Text provided:
— START —

← Previous Post: | Next Post:

 

More fun ahead.

‘Copycat behavior is very common, in fact. Anecdotal evidence strongly indicates that threats increase in schools nationwide after a shooting has occurred anywhere in the United States.’ [Professor Mary Ellen] O’Toole encouraged students, teachers, other school staff and police to ‘be more vigilant in noting disturbing students’ behavior’ …

That’s the problem, ain’t it? The massacrist’s best friend knew she was suicidal and generally unstable, but we all have difficulty imagining that being an edgy introverted and self-destructive person with identity issues could ever have anything to do with seeking out children for slaughter. Sue Klebold was aware her son tended toward depression, and, more dire, had as his best friend a person she correctly identified as truly mentally disturbed. Of course she also knew her son had been in trouble with the law. She could never have imagined it added up to Columbine.

— END —

Set task 1: Could you give the rows from the line with "The image size" up to and including the line with "tap(81, 709)" as a numbered list, leaving out blank lines and the pictures?
The passage about school shootings has no connection to the rows that follow it.

Records:
— START —

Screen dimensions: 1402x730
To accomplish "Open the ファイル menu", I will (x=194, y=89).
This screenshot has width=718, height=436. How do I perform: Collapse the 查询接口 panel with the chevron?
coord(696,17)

— END —
— START —

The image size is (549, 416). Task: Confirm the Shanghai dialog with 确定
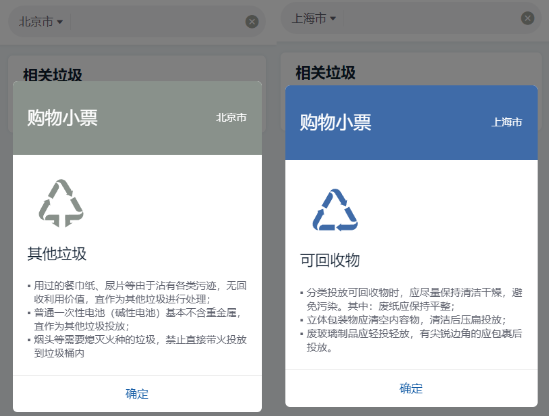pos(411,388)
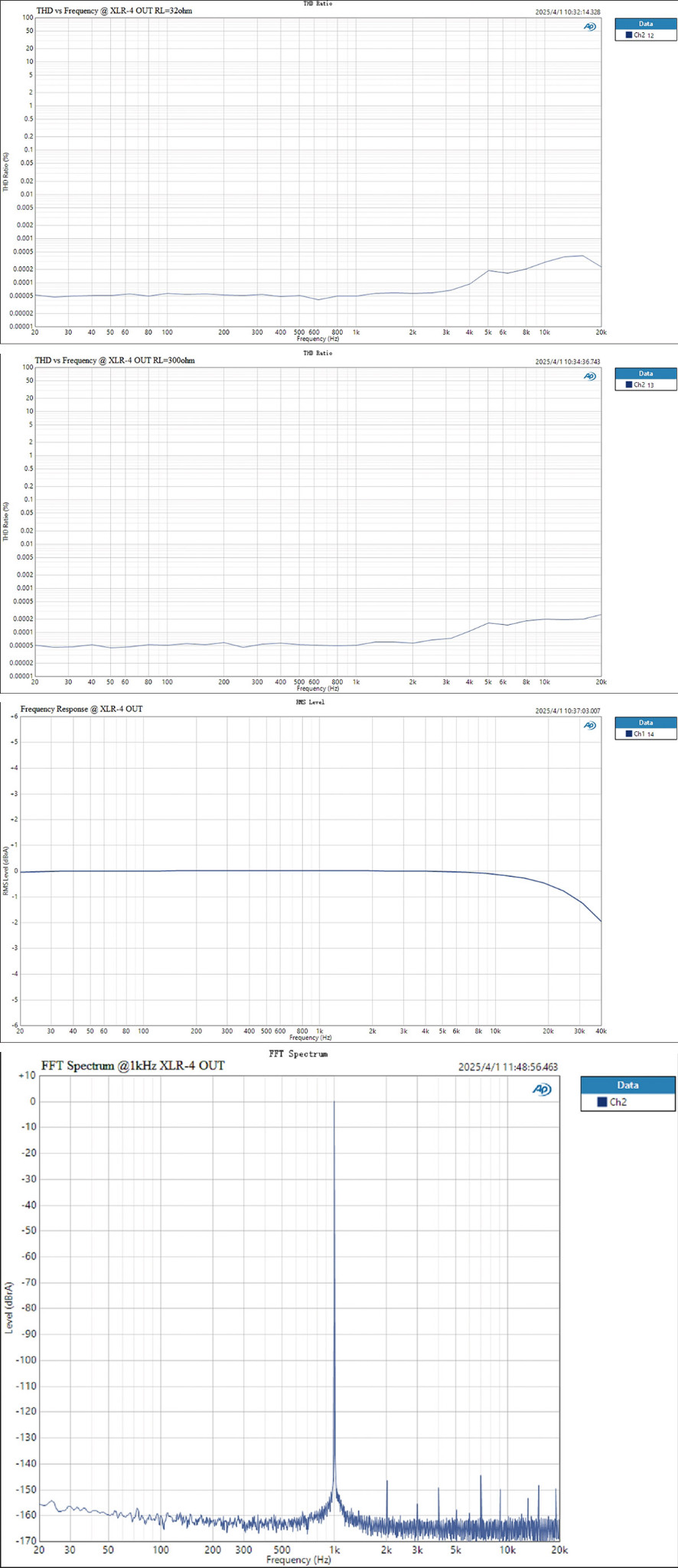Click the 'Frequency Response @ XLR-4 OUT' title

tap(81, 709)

— END —

Set task 2: In the school shootings passage, can you substitute "closest friend" for "best friend" and write out the part from "That’s the problem, ain’t" up to and including "up to Columbine." again?

Final result 1:
1. The image size is (549, 416). Task: Confirm the Shanghai dialog with 确定
2. pos(411,388)
3. Click the 'Frequency Response @ XLR-4 OUT' title
4. tap(81, 709)

Final result 2:
That’s the problem, ain’t it? The massacrist’s closest friend knew she was suicidal and generally unstable, but we all have difficulty imagining that being an edgy introverted and self-destructive person with identity issues could ever have anything to do with seeking out children for slaughter. Sue Klebold was aware her son tended toward depression, and, more dire, had as his closest friend a person she correctly identified as truly mentally disturbed. Of course she also knew her son had been in trouble with the law. She could never have imagined it added up to Columbine.